- [Instructions for the task]: Nothing in the data may be altered as it is transcribed.

Stored records:
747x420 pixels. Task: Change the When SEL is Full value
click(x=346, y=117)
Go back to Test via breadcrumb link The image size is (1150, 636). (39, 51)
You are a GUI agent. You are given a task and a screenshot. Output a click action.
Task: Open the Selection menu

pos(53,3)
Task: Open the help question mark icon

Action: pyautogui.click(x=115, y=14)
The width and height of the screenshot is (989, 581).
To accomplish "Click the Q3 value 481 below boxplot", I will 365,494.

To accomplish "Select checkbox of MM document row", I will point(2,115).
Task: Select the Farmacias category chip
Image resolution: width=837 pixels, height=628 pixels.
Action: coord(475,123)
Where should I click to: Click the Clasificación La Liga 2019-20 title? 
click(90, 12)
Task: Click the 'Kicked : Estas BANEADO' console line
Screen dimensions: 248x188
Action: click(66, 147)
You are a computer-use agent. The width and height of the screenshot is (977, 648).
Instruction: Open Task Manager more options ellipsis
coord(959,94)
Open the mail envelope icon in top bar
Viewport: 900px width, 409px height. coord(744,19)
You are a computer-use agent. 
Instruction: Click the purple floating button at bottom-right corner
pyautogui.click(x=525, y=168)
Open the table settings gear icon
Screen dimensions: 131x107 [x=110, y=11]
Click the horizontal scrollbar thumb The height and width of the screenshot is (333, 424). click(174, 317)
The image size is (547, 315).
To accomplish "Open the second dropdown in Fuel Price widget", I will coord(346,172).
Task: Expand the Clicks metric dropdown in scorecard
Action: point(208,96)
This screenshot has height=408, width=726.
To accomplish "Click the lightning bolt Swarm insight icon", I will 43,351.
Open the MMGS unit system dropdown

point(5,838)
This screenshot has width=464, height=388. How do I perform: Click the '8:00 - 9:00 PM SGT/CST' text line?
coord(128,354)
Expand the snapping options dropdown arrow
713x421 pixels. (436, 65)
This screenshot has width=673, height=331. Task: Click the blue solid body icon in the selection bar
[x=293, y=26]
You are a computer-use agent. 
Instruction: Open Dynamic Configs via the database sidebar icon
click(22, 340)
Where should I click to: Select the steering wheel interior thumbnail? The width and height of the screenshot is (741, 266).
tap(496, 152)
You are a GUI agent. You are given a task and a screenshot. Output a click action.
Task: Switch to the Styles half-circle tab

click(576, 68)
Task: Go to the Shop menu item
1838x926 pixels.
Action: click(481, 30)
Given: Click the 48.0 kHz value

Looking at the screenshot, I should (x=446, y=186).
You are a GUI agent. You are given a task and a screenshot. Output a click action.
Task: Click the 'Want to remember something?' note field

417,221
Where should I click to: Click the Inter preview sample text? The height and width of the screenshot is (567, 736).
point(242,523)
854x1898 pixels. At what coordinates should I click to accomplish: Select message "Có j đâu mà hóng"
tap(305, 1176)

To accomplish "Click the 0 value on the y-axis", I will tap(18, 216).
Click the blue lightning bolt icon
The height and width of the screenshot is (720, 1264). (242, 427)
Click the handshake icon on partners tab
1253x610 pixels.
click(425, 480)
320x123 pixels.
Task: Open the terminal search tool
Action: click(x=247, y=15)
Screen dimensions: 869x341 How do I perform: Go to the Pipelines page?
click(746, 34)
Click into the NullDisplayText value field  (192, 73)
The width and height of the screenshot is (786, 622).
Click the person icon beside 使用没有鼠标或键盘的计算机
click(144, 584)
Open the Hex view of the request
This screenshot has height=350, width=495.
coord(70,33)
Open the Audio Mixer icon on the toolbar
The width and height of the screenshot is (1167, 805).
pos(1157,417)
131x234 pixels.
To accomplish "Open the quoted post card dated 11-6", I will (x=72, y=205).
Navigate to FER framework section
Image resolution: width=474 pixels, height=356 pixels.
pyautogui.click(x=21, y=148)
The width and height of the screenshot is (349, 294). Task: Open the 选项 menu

- [Expected answer]:
747x420 pixels. Task: Change the When SEL is Full value
click(x=346, y=117)
Go back to Test via breadcrumb link The image size is (1150, 636). (39, 51)
You are a GUI agent. You are given a task and a screenshot. Output a click action.
Task: Open the Selection menu

pos(53,3)
Task: Open the help question mark icon

Action: pyautogui.click(x=115, y=14)
The width and height of the screenshot is (989, 581).
To accomplish "Click the Q3 value 481 below boxplot", I will 365,494.

To accomplish "Select checkbox of MM document row", I will point(2,115).
Task: Select the Farmacias category chip
Image resolution: width=837 pixels, height=628 pixels.
Action: coord(475,123)
Where should I click to: Click the Clasificación La Liga 2019-20 title? 
click(90, 12)
Task: Click the 'Kicked : Estas BANEADO' console line
Screen dimensions: 248x188
Action: click(66, 147)
You are a computer-use agent. The width and height of the screenshot is (977, 648).
Instruction: Open Task Manager more options ellipsis
coord(959,94)
Open the mail envelope icon in top bar
Viewport: 900px width, 409px height. coord(744,19)
You are a computer-use agent. 
Instruction: Click the purple floating button at bottom-right corner
pyautogui.click(x=525, y=168)
Open the table settings gear icon
Screen dimensions: 131x107 [x=110, y=11]
Click the horizontal scrollbar thumb The height and width of the screenshot is (333, 424). click(174, 317)
The image size is (547, 315).
To accomplish "Open the second dropdown in Fuel Price widget", I will coord(346,172).
Task: Expand the Clicks metric dropdown in scorecard
Action: point(208,96)
This screenshot has height=408, width=726.
To accomplish "Click the lightning bolt Swarm insight icon", I will 43,351.
Open the MMGS unit system dropdown

point(5,838)
This screenshot has width=464, height=388. How do I perform: Click the '8:00 - 9:00 PM SGT/CST' text line?
coord(128,354)
Expand the snapping options dropdown arrow
713x421 pixels. (436, 65)
This screenshot has width=673, height=331. Task: Click the blue solid body icon in the selection bar
[x=293, y=26]
You are a computer-use agent. 
Instruction: Open Dynamic Configs via the database sidebar icon
click(22, 340)
Where should I click to: Select the steering wheel interior thumbnail? The width and height of the screenshot is (741, 266).
tap(496, 152)
You are a GUI agent. You are given a task and a screenshot. Output a click action.
Task: Switch to the Styles half-circle tab

click(576, 68)
Task: Go to the Shop menu item
1838x926 pixels.
Action: click(481, 30)
Given: Click the 48.0 kHz value

Looking at the screenshot, I should (x=446, y=186).
You are a GUI agent. You are given a task and a screenshot. Output a click action.
Task: Click the 'Want to remember something?' note field

417,221
Where should I click to: Click the Inter preview sample text? The height and width of the screenshot is (567, 736).
point(242,523)
854x1898 pixels. At what coordinates should I click to accomplish: Select message "Có j đâu mà hóng"
tap(305, 1176)

To accomplish "Click the 0 value on the y-axis", I will tap(18, 216).
Click the blue lightning bolt icon
The height and width of the screenshot is (720, 1264). (242, 427)
Click the handshake icon on partners tab
1253x610 pixels.
click(425, 480)
320x123 pixels.
Task: Open the terminal search tool
Action: click(x=247, y=15)
Screen dimensions: 869x341 How do I perform: Go to the Pipelines page?
click(746, 34)
Click into the NullDisplayText value field  (192, 73)
The width and height of the screenshot is (786, 622).
Click the person icon beside 使用没有鼠标或键盘的计算机
click(144, 584)
Open the Hex view of the request
This screenshot has height=350, width=495.
coord(70,33)
Open the Audio Mixer icon on the toolbar
The width and height of the screenshot is (1167, 805).
pos(1157,417)
131x234 pixels.
To accomplish "Open the quoted post card dated 11-6", I will (x=72, y=205).
Navigate to FER framework section
Image resolution: width=474 pixels, height=356 pixels.
pyautogui.click(x=21, y=148)
The width and height of the screenshot is (349, 294). Task: Open the 选项 menu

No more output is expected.